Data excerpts
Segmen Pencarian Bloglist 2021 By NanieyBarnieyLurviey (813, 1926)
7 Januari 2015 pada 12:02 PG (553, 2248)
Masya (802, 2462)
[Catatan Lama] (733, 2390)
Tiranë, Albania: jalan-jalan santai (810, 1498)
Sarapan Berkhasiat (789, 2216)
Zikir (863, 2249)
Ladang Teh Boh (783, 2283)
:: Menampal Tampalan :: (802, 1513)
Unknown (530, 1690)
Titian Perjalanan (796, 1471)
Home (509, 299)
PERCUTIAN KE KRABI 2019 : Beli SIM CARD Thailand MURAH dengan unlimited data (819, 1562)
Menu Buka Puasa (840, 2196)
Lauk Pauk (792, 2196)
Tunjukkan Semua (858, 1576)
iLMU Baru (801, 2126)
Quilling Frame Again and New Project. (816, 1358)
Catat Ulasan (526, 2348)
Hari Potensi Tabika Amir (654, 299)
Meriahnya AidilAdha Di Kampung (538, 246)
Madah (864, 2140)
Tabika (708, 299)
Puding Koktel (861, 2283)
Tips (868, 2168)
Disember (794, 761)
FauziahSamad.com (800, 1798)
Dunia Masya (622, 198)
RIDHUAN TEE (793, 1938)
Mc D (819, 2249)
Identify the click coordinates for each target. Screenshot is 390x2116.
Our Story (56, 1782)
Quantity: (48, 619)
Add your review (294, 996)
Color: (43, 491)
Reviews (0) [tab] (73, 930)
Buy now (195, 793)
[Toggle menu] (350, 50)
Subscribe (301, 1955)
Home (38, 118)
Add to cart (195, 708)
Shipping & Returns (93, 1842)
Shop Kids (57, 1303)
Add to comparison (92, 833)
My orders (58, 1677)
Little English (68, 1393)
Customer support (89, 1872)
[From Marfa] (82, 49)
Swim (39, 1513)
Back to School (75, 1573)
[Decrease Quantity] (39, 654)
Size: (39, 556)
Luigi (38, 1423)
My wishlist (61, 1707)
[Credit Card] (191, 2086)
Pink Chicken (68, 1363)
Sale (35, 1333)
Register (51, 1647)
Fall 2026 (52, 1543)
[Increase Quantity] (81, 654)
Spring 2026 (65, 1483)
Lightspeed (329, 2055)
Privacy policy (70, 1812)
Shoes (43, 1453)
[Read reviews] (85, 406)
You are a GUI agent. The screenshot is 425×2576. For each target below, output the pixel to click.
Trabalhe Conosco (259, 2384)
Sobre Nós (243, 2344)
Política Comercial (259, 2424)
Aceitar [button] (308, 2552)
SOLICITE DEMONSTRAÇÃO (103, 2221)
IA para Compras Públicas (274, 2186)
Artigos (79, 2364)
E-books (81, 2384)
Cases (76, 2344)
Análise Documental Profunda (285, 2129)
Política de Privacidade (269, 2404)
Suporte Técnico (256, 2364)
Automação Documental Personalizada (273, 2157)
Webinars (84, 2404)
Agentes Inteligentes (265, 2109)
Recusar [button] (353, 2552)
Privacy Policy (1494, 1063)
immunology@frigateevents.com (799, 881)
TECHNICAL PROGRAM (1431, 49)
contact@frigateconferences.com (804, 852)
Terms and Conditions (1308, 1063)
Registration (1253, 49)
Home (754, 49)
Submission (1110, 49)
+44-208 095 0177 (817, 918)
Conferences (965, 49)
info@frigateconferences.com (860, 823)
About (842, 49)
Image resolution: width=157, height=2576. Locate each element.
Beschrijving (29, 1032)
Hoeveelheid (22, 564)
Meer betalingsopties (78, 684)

» **Task statement**
Copy out the lines above that hold the string "each".

» **Answer to this exercise**
Identify the click coordinates for each target. Screenshot is 390x2116.
You are a GUI agent. The screenshot is 425×2576. For each target below, output the pixel to click.
Image resolution: width=157, height=2576. Locate each element.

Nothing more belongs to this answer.